Antibiotic Resistance

By: Ph. Ali Al-Mehanna

 

Antimicrobial resistance is when microorganisms (i.e. bacteria, viruses, fungi, and parasites) become either less susceptible or completely immune to antimicrobial drugs (i.e. antibiotics, antivirals, antifungals, antimalarials, and anthelmintics). New resistance mechanisms are emerging globally, putting us at risk of failing to treat common infectious diseases. As a result, common infections are causing prolonged illness, disability, and death; hence, resistant microorganisms are commonly referred to as “superbugs”.

 
This is going to be the first part of a series of articles exploring antimicrobial resistance; and in this part, we begin by exploring some of the molecular mechanisms of antimicrobial resistance and their relative examples. There are two main factors driving antimicrobial resistance: evolution and clinical/environmental practices. This evolution is aided by poor healthcare practice by health professionals and agricultural use of antibiotics indiscriminately. There are multiple mechanisms by which antimicrobial resistance develops, and they are as follows in no specific order:

 
1) Reduced entry of the antibiotic into the pathogen

Gram negative bacteria have an outer membrane that acts as a permeable barrier preventing large polar molecules from entering the cell. Many antibiotics are small polar entities that are capable of entering the cell through small protein channels called porins. Thus, antimicrobial drug concentrations can be affected markedly depending on the nature of these porins. Therefore, when there is a loss of, absence of, or mutation in a favored porin channel, the drug entry into the cell is slowed or even stopped all together. As such, if the drug requires active transport across the cell membrane, a phenotypic change or mutation that can slow this transport mechanism, can lead to resistance. An example of this mechanism is seen with melarsoprol in the treatment of Trypanosoma brucci disease (also known as Sleeping Sickness). Melarsoprol requires trypanosome P2 protein transporter (porin) to enter through the parasite wall. However, when the parasite either lacks or has a mutant P2 transporter protein, resistance to melarsoprol occurs.

 

2) Resistance due to drug efflux

Efflux pumps on the cytoplasmic membrane of cell walls can expel antibiotics out of the cell as an evolutionary defense mechanism. Microorganisms can be less susceptible to antimicrobics by overexpressing specific efflux pumps, of which there are 5 major types: the multidrug and toxic compound extruder (MATE); the major facilitator superfamily (MFS) transporters; the small multidrug resistant (SMR) system; the resistance nodulation division (RND) exporters; and the ATP binding cassette (ABC) transporters.

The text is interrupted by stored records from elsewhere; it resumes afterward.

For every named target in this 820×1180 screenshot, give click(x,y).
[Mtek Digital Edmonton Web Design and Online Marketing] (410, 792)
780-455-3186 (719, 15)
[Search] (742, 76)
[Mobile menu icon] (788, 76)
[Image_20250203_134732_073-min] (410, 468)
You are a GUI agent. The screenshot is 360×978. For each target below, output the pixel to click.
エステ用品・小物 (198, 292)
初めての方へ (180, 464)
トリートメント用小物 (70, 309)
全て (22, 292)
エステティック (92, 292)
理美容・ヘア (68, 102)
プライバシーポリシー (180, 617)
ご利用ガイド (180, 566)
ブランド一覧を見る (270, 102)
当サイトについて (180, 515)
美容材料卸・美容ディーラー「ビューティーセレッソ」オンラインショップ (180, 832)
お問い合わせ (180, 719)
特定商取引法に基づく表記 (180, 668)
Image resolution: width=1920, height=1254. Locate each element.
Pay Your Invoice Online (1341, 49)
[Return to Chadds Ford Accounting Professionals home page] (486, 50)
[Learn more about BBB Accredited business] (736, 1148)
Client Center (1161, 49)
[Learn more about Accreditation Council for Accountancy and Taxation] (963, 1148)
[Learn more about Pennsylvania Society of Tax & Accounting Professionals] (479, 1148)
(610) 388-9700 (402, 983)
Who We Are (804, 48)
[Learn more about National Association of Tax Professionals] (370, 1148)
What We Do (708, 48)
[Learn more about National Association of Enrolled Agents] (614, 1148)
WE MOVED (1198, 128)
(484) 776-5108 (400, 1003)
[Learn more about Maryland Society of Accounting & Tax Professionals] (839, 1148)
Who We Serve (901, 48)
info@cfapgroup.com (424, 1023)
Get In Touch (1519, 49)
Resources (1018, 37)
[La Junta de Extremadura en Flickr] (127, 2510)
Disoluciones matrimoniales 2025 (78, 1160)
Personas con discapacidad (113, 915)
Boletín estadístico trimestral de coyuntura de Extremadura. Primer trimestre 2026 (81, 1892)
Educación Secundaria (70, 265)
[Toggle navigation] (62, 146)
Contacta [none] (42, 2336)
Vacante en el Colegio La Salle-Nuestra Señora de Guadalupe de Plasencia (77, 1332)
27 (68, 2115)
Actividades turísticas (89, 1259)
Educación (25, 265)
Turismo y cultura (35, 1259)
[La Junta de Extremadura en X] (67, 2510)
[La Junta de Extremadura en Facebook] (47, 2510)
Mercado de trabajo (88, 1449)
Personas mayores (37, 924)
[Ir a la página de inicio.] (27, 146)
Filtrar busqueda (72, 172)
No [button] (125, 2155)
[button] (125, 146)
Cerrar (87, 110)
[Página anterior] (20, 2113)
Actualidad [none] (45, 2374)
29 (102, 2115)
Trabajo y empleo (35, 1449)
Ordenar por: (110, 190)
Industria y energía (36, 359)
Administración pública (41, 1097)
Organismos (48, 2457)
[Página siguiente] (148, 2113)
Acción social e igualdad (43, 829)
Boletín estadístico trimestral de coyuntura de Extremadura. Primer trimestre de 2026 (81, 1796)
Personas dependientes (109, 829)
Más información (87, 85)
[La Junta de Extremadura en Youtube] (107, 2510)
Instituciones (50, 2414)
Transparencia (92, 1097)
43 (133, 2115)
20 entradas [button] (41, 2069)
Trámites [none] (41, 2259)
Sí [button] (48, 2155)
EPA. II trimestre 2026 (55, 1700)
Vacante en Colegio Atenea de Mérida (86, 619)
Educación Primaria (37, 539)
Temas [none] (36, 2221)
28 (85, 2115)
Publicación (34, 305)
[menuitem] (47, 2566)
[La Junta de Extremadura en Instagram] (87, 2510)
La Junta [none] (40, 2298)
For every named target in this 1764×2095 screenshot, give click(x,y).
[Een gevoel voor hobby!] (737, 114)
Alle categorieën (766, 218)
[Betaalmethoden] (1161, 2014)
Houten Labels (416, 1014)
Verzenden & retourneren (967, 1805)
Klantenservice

Antimalarial drugs have faced tragic resistance by the Plasmodium falciparum parasite. A point mutation in the plasmodium flaciparum multidrug resistance gene 1 (Pfmdr1) creates the ABC transporter leading to drug resistance and failure of chemotherapy. Unfortunately, this mechanism of drug resistance is seen with most antimalarial drugs.

 

3) Resistance due to destruction of antibiotic

This is one of the most commonly known mechanisms of antimicrobial resistance. Aminoglycosides and B-lactam are two prominent antibiotics that suffered bacterial resistance by inactivation or destruction. The destruction is seen when strains of bacteria are able to produce aminoglycoside-modifying enzyme and b-lactamase that degrade aminoglycosides and b-lactams, respectively.

 

References

• Hilal-Dandan, R., & Brunton, L. (2013). Goodman and Gilman manual of pharmacology and therapeutics. McGraw Hill Professional.
• Garneau-Tsodikova, S., & Labby, K. J. (2016). Mechanisms of resistance to aminoglycoside antibiotics: overview and perspectives. MedChemComm, 7(1), 11-27.
• Kennedy, P. G. (2008). The continuing problem of human African trypanosomiasis (sleeping sickness). Annals of neurology, 64(2), 116-126.
• Ventola, C. L. (2015).The antibiotic resistance crisis: part 1: causes and threats. Pharmacy and Therapeutics, 40(4), 277.